I had heard rumors about Russian trains before when I mentioned to my Russian friend my interest in a trans-Siberian adventure. She wouldn’t go into details, but just wore a smirk on her face. I found out today what that smirk was all about.
We had our first adventure outside of Moscow today to the monastery Sergeyev Possad. It’s about 60 km (I guess) outside of Moscow, which necessitated travel by train. I was really surprised at how cheap the tickets were: 60 rubles (2 dollars) one-way. But, that price began to make sense when I entered the train.
Even before you step off of the platform some major disparities between Russian rail and Western European rail are identified: there is a foot-wide gap between the entrance to the train and the platform. It looked to me like a broken hip ready to happen, especially considering the number of elderly folk riding.
Entering the carriage, the doors were spring loaded so that you would have to fight to keep them open. Finding a seat is not difficult as long as you don’t mind sharing with a stranger (which I don’t). However, sitting in the seat for an extended period of time is a bit uncomfortable unless you are used to sitting against walls; the seats are not designed for long-distance travel or comfort. No big deal though, I am young.
The most interesting thing about the train is the constant flow of pan-handlers and small time salespeople who cycle through the carriages at steady intervals. One of them will stand up at the front of the car and start his sales-pitch, or appeal, or song, and then slowly move down the length of the car ready to make a sale or take in a spare ruble. As soon as one person is done, the next one come in and starts her spiel, and the whole ordeal continues the entire duration of the trip.

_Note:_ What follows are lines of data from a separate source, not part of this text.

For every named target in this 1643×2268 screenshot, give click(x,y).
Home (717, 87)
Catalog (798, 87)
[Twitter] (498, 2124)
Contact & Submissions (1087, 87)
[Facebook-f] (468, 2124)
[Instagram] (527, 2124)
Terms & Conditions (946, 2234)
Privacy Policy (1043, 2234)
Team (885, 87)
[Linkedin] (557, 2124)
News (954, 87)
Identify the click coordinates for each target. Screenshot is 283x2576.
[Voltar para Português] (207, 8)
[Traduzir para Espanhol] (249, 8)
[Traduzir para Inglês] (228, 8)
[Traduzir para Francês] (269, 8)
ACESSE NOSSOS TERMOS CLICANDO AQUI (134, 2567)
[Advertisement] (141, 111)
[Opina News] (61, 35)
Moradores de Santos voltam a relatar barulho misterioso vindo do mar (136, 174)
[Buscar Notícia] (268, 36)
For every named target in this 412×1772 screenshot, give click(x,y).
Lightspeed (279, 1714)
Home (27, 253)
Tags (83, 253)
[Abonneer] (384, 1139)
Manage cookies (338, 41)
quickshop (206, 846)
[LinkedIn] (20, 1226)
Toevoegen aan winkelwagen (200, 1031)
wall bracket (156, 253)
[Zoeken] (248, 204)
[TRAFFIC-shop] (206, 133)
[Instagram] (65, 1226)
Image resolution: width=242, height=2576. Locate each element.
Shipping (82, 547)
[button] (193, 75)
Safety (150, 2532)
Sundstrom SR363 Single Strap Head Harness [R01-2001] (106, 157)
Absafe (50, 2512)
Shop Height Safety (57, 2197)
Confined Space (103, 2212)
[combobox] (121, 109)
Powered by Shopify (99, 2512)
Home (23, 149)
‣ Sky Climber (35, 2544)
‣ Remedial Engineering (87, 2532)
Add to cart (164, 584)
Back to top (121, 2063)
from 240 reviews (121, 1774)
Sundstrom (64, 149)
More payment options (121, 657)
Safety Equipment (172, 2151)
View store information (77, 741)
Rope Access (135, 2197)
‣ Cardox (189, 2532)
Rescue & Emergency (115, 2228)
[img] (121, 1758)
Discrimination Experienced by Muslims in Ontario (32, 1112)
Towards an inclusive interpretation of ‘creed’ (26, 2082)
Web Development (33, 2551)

There would be one woman selling a toy remote controlled car, then another selling what looked like napkin holders? There was a legless man who walked on his knees down the aisle, and several people on crutches. It’s difficult, because you want to help but you can’t give money to everyone, and who knows where it’s going? The Russians have told me that a lot of these people work for someone, and have to give the money back to higher brass. I guess it’s maybe like in the movie Slumdog Millionaire, where the kids go and beg for the profit of some man in the background. Terrible.
One kid was really impressive. This boy must have been about 12 years old, he was dark skinned, maybe looked like an Afghan or Georgian or something like that. He played the accordion really well and sang a song in Russian. I found myself closing my book to watch him perform. I slipped him a few rubles as he walked by, who knows if he’ll get any of it, but I hope he does.